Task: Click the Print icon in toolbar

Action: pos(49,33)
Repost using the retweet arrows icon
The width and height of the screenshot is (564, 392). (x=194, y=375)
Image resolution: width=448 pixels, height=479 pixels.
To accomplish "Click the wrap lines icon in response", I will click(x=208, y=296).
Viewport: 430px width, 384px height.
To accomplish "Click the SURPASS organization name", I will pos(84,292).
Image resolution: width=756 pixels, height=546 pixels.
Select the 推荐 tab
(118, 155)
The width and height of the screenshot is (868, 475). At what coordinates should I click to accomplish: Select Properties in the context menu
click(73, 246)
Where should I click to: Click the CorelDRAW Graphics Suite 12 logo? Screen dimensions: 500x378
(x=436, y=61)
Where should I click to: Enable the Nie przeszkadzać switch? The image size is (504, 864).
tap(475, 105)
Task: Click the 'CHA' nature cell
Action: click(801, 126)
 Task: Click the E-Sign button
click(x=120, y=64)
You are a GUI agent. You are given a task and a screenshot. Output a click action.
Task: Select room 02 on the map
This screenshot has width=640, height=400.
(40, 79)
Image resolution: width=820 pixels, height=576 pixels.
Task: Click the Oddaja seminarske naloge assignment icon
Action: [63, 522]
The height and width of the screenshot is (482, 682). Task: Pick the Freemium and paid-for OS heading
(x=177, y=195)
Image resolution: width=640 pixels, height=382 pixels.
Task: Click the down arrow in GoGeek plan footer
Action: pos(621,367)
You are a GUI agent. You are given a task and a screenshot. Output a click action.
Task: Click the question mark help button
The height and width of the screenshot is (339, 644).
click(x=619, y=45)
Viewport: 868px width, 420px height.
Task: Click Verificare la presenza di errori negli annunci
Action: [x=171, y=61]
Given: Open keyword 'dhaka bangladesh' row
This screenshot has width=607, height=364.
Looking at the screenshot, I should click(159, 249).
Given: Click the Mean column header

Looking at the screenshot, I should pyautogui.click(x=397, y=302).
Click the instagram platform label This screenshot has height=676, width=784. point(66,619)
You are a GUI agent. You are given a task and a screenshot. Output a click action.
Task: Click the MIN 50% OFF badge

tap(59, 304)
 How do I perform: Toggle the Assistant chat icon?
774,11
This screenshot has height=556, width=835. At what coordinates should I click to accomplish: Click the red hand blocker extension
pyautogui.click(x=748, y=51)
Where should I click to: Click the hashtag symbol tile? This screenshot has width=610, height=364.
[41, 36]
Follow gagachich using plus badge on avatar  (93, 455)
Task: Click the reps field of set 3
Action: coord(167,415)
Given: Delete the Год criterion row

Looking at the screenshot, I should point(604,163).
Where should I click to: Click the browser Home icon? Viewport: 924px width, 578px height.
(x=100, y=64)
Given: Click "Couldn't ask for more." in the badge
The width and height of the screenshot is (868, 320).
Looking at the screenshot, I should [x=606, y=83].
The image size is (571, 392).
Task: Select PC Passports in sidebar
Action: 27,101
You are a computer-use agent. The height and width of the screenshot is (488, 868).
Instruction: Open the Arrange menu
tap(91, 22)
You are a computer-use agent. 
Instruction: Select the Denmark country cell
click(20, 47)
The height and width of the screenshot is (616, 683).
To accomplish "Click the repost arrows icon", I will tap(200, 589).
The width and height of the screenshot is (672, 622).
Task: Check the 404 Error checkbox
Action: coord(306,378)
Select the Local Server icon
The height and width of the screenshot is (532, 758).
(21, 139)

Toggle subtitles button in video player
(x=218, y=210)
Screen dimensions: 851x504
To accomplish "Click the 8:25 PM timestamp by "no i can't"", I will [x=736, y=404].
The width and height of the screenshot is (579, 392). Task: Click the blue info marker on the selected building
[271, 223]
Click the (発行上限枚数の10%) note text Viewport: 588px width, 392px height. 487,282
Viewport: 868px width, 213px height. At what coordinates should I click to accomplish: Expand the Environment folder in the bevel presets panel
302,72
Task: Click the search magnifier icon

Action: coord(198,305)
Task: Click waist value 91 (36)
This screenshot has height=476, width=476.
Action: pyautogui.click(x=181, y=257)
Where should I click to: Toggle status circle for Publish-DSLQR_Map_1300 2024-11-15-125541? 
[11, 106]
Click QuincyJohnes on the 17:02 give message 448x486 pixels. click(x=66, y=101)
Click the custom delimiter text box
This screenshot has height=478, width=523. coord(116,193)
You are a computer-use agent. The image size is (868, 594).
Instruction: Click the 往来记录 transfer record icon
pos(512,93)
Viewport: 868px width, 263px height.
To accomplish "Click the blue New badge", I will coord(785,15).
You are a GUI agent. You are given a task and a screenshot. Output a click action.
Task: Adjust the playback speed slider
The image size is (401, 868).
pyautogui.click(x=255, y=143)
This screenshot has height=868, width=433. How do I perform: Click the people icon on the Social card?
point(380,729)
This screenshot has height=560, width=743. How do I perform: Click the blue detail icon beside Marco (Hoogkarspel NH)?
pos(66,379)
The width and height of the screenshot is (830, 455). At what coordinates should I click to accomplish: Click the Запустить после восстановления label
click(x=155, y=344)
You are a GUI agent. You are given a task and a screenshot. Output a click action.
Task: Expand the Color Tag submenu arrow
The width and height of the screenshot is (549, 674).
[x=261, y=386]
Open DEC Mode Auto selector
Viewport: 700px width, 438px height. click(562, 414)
###
PROBLEM REQUIREMENTS: Retype each line of the listing exactly as it was given above.

THE ANSWER:
Task: Click the Print icon in toolbar

Action: pos(49,33)
Repost using the retweet arrows icon
The width and height of the screenshot is (564, 392). (x=194, y=375)
Image resolution: width=448 pixels, height=479 pixels.
To accomplish "Click the wrap lines icon in response", I will click(x=208, y=296).
Viewport: 430px width, 384px height.
To accomplish "Click the SURPASS organization name", I will pos(84,292).
Image resolution: width=756 pixels, height=546 pixels.
Select the 推荐 tab
(118, 155)
The width and height of the screenshot is (868, 475). At what coordinates should I click to accomplish: Select Properties in the context menu
click(73, 246)
Where should I click to: Click the CorelDRAW Graphics Suite 12 logo? Screen dimensions: 500x378
(x=436, y=61)
Where should I click to: Enable the Nie przeszkadzać switch? The image size is (504, 864).
tap(475, 105)
Task: Click the 'CHA' nature cell
Action: click(801, 126)
 Task: Click the E-Sign button
click(x=120, y=64)
You are a GUI agent. You are given a task and a screenshot. Output a click action.
Task: Select room 02 on the map
This screenshot has width=640, height=400.
(40, 79)
Image resolution: width=820 pixels, height=576 pixels.
Task: Click the Oddaja seminarske naloge assignment icon
Action: [63, 522]
The height and width of the screenshot is (482, 682). Task: Pick the Freemium and paid-for OS heading
(x=177, y=195)
Image resolution: width=640 pixels, height=382 pixels.
Task: Click the down arrow in GoGeek plan footer
Action: pos(621,367)
You are a GUI agent. You are given a task and a screenshot. Output a click action.
Task: Click the question mark help button
The height and width of the screenshot is (339, 644).
click(x=619, y=45)
Viewport: 868px width, 420px height.
Task: Click Verificare la presenza di errori negli annunci
Action: [x=171, y=61]
Given: Open keyword 'dhaka bangladesh' row
This screenshot has width=607, height=364.
Looking at the screenshot, I should click(159, 249).
Given: Click the Mean column header

Looking at the screenshot, I should pyautogui.click(x=397, y=302).
Click the instagram platform label This screenshot has height=676, width=784. point(66,619)
You are a GUI agent. You are given a task and a screenshot. Output a click action.
Task: Click the MIN 50% OFF badge

tap(59, 304)
 How do I perform: Toggle the Assistant chat icon?
774,11
This screenshot has height=556, width=835. At what coordinates should I click to accomplish: Click the red hand blocker extension
pyautogui.click(x=748, y=51)
Where should I click to: Click the hashtag symbol tile? This screenshot has width=610, height=364.
[41, 36]
Follow gagachich using plus badge on avatar  (93, 455)
Task: Click the reps field of set 3
Action: coord(167,415)
Given: Delete the Год criterion row

Looking at the screenshot, I should point(604,163).
Where should I click to: Click the browser Home icon? Viewport: 924px width, 578px height.
(x=100, y=64)
Given: Click "Couldn't ask for more." in the badge
The width and height of the screenshot is (868, 320).
Looking at the screenshot, I should [x=606, y=83].
The image size is (571, 392).
Task: Select PC Passports in sidebar
Action: 27,101
You are a computer-use agent. The height and width of the screenshot is (488, 868).
Instruction: Open the Arrange menu
tap(91, 22)
You are a computer-use agent. 
Instruction: Select the Denmark country cell
click(20, 47)
The height and width of the screenshot is (616, 683).
To accomplish "Click the repost arrows icon", I will tap(200, 589).
The width and height of the screenshot is (672, 622).
Task: Check the 404 Error checkbox
Action: coord(306,378)
Select the Local Server icon
The height and width of the screenshot is (532, 758).
(21, 139)

Toggle subtitles button in video player
(x=218, y=210)
Screen dimensions: 851x504
To accomplish "Click the 8:25 PM timestamp by "no i can't"", I will [x=736, y=404].
The width and height of the screenshot is (579, 392). Task: Click the blue info marker on the selected building
[271, 223]
Click the (発行上限枚数の10%) note text Viewport: 588px width, 392px height. 487,282
Viewport: 868px width, 213px height. At what coordinates should I click to accomplish: Expand the Environment folder in the bevel presets panel
302,72
Task: Click the search magnifier icon

Action: coord(198,305)
Task: Click waist value 91 (36)
This screenshot has height=476, width=476.
Action: pyautogui.click(x=181, y=257)
Where should I click to: Toggle status circle for Publish-DSLQR_Map_1300 2024-11-15-125541? 
[11, 106]
Click QuincyJohnes on the 17:02 give message 448x486 pixels. click(x=66, y=101)
Click the custom delimiter text box
This screenshot has height=478, width=523. coord(116,193)
You are a computer-use agent. The image size is (868, 594).
Instruction: Click the 往来记录 transfer record icon
pos(512,93)
Viewport: 868px width, 263px height.
To accomplish "Click the blue New badge", I will coord(785,15).
You are a GUI agent. You are given a task and a screenshot. Output a click action.
Task: Adjust the playback speed slider
The image size is (401, 868).
pyautogui.click(x=255, y=143)
This screenshot has height=868, width=433. How do I perform: Click the people icon on the Social card?
point(380,729)
This screenshot has height=560, width=743. How do I perform: Click the blue detail icon beside Marco (Hoogkarspel NH)?
pos(66,379)
The width and height of the screenshot is (830, 455). At what coordinates should I click to accomplish: Click the Запустить после восстановления label
click(x=155, y=344)
You are a GUI agent. You are given a task and a screenshot. Output a click action.
Task: Expand the Color Tag submenu arrow
The width and height of the screenshot is (549, 674).
[x=261, y=386]
Open DEC Mode Auto selector
Viewport: 700px width, 438px height. click(562, 414)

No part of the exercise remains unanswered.